No domingo, um programa investigativo de TV divulgou as primeiras fitas do caso, nas quais Alberto Quimper, diretor da agência reguladora de energia Perupetro, conversava com o político governista Rómulo León a respeito de um suposto favorecimento da pequena empresa norueguesa Discover Petroleum numa licitação.

Quimper, responsável pela organização das licitações e contratos de exploração, e César Gutiérrez, presidente da estatal Petroperú, foram demitidos. Quimper está preso, e León está foragido.

A Discover, que estabeleceu parceria com a Petroperú, recebeu em setembro o direito de explorar cinco blocos de petróleo, mas posteriormente o governo suspendeu a licitação.

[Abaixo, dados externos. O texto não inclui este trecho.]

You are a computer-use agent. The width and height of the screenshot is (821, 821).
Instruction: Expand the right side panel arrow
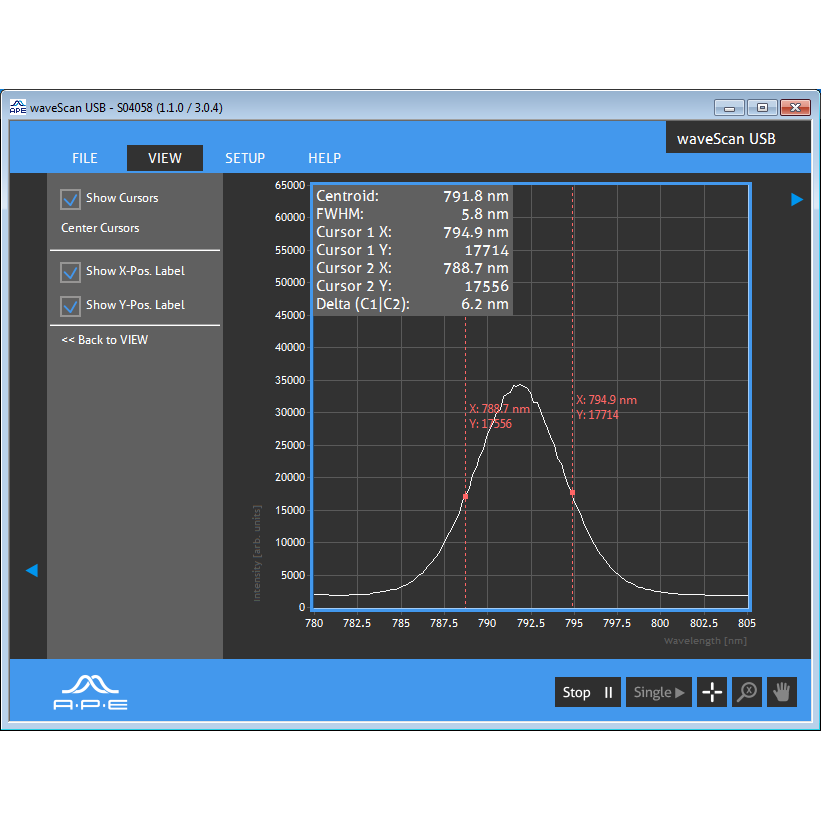click(797, 200)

Desde o surgimento do escândalo, novas fitas vêm sendo divulgadas diariamente, inclusive a que implicou Castillo, que é o articulador político do governo.

O primeiro-ministro negou qualquer irregularidade e disse que seu nome foi meramente citado em gravações de lobistas que pleiteavam favorecimentos.

O presidente reiterou a promessa de demitir todos os envolvidos. "Vão rolar todas as cabeças que precisarem rolar", disse ele.

O novo ministro das Finanças do país, Luis Valdivieso, ex-executivo do FMI, disse que as suspeitas de corrupção, coincidindo com a atual crise financeira global, podem dificultar a vinda de investimentos estrangeiros para o Peru. "A crise que estamos vivendo internamente...sem dúvida afeta a imagem do país", disse.